In principle, dominance variance can be calculated using full sibs and half sibs:

`\begin{align*}
Cov_{FS} - 2Cov_{HS} = & \frac{1}{2}\sigma_A^2 + \frac{1}{4}\sigma_D^2 - 2 \times \frac{1}{4}\sigma_A^2 \\
= & \frac{1}{4}\sigma_D^2
\end{align*}`

---
# Twins

### Monozygotic (identical) twins

$$
Cov_{MZ} = V_G
$$

### Dizygotic (fraternal) twins
- Not identical twins
- = Full sibs

---
# Summary

| Relationship  |       | r (of `$\sigma^2_A$`) | u (of `$\sigma^2_D$`)  | 
| :-------: | :-------: | :-----------: | :-------: | :-------: | 
| Identical twins |  | 1 | 1|
| First degree  | Parent-offspring   | 1/2    |  0  |  
| Second degree  | Half sibs    | 1/4 |  0 |  
|                | Full sibs     | 1/2 |  1/4 |

--
### General framework for calculating resemblance

Alleles shared between relatives that are __identical by descent (IBD)__ contribute to the covariance between relatives.

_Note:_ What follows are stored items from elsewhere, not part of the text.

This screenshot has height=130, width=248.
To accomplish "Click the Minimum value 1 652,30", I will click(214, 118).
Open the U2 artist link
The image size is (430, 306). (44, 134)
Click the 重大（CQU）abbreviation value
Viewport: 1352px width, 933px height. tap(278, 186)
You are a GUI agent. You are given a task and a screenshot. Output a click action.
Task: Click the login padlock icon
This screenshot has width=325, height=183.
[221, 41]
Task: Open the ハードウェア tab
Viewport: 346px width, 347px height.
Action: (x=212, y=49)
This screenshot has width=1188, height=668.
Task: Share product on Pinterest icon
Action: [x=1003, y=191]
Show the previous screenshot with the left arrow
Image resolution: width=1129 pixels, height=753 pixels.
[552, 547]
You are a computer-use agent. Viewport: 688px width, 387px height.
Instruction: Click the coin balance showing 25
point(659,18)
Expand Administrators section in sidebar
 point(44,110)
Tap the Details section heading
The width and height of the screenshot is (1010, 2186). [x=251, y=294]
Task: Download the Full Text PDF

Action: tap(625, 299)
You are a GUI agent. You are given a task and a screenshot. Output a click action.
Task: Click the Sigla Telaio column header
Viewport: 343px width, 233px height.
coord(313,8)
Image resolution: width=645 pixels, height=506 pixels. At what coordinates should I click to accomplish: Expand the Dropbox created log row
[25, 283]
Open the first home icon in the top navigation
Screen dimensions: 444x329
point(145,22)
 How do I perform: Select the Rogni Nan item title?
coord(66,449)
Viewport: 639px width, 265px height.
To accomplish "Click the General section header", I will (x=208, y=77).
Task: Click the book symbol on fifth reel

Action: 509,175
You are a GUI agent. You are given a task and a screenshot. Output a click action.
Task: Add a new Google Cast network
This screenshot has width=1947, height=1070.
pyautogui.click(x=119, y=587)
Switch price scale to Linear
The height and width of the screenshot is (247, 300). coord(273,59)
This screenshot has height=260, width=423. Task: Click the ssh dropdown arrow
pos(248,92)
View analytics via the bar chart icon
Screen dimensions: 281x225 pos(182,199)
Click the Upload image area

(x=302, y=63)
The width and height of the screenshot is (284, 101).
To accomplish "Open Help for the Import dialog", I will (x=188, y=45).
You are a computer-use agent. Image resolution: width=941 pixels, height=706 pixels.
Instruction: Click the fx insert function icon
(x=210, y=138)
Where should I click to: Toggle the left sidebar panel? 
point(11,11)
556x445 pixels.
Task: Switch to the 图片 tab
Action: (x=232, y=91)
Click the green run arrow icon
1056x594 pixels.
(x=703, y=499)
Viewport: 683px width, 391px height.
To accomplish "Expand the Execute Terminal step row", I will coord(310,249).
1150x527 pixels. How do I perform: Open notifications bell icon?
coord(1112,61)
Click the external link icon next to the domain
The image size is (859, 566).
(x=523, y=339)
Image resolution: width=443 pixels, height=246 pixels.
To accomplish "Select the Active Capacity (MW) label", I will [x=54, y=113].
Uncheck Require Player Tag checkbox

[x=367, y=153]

For example, if `$\sigma_A^2 = 0$`, meaning no variation in breeding values exists in the population for the trait of interest, then shared average allelic effects will not contribute to resemblance.

`$u \neq 0$` only if the relatives having the same genotype through two alleles IBD.